Дорога наконец-то вывела на знакомый косогор – Солита лежала рядом. Вано пришпорил коня и поспешил к флигелю графини. Он спрыгнул с коня и, бросив поводья, взбежал на крыльцо. Дверь оказалась не заперта, но комнаты были пусты. Куда все подевались? Вано вывалился на улицу, но усадьба как будто вымерла. Печерский вскочил на коня и поскакал к выстроенным между барским домом и садом службам. По крайней мере, в конюшне явно теплилась жизнь: дверь ее была распахнута, а изнутри слышались мужские голоса. Вано вбежал туда и увидел трех конюхов в компании с почти пустой четвертью мутного самогона. Мужики попытались подняться, но с перепугу получилось это у них не сразу.
– Где графиня? – гаркнул Вано.
– Так известно где, в церкви, – комкая в кулаке шапку, сообщил самый старший из выпивох.
– Но заутреня давно кончилась, может, она куда поехала? – напирал Печерский.
Мужики расплылись в блаженно-хмельных улыбках и, как глиняные коты, затрясли головами.
Не, не, барин, – заблеяли они, а потом, перебивая друг друга, донесли до Вано ужасную правду: его несостоявшаяся невеста два часа назад обвенчалась с князем Горчаковым.

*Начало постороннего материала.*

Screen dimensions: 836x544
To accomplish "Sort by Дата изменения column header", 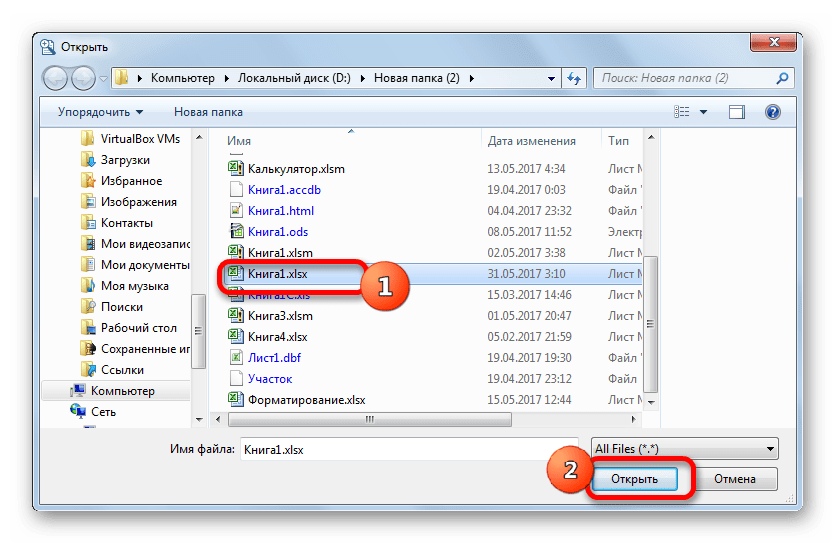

Удар оказался силен, однако Иван Печерский получал и не такие. Не вышло с первого раза? Получится со второго, просто придется побольше повозиться, ведь мишеней стало на одну больше.

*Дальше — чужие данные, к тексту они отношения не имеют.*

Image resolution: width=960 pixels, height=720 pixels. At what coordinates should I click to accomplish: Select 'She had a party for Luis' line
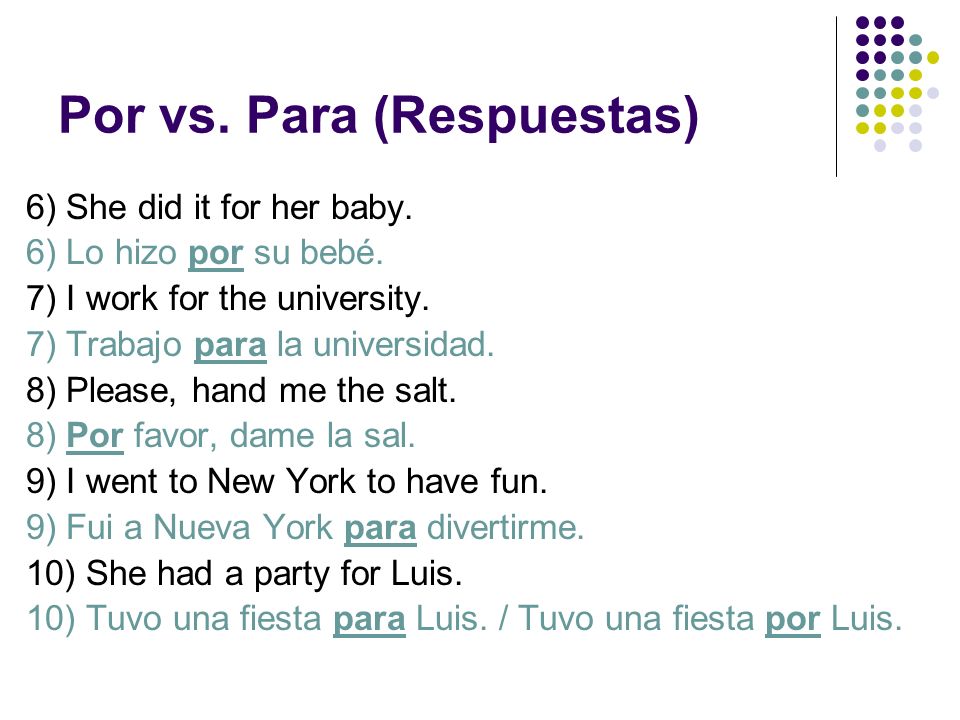[x=244, y=574]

Свадебный обед подходил к концу. Милейшая попадья Анна Ивановна так старалась поразить гостей изобилием вкусных местных деликатесов, что во главе целого взвода дворовых баб простояла у плиты целых два дня. Искушая взор и желудки, перемены блюд следовали одна за другой, однако приглашенные не могли столько съесть. Их оказалось слишком мало – только члены семьи и домочадцы. Из посторонних позвали лишь Бунича и Щеглова. Конечно, исправник изрядно раздражал Льва Давыдовича своим занудством и въедливостью, но куда же от него теперь деваться, коли жених по непонятным причинам прямо-таки прикипел к Щеглову.

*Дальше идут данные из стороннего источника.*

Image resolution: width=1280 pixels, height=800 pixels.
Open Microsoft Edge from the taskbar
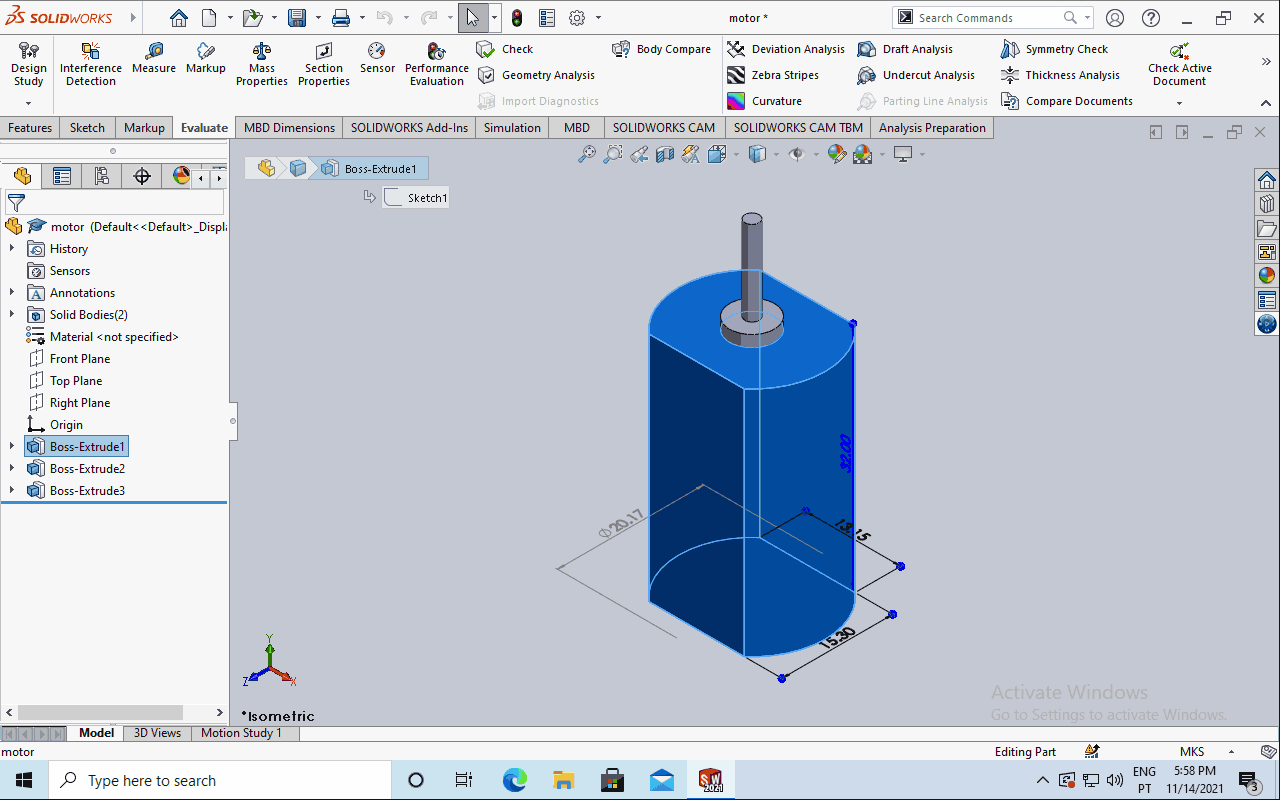click(514, 780)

«Своего ума не хватает, приходится за чужой цепляться», – раздраженно философствовал Лев Давыдович.
Впрочем, даже неприятное соседство не могло испортить великолепного настроения Бунича. Он с иронией отметил изумление на лице новобрачной, когда та увидела его церкви. Милая Вера искренне считала, что своим отказом разбила ему сердце. Наивная! Слава Богу, что она это сделала – освободила его от опрометчиво сделанного предложения. Вот, что значит, Господь отвел: пожалели на небесах Леву Бунича! И теперь он рассчитывал бросить всю свою ловкость и обаяние на завоевание истинного сокровища, счастья всей своей жизни – Вероники ди Сан-Романо.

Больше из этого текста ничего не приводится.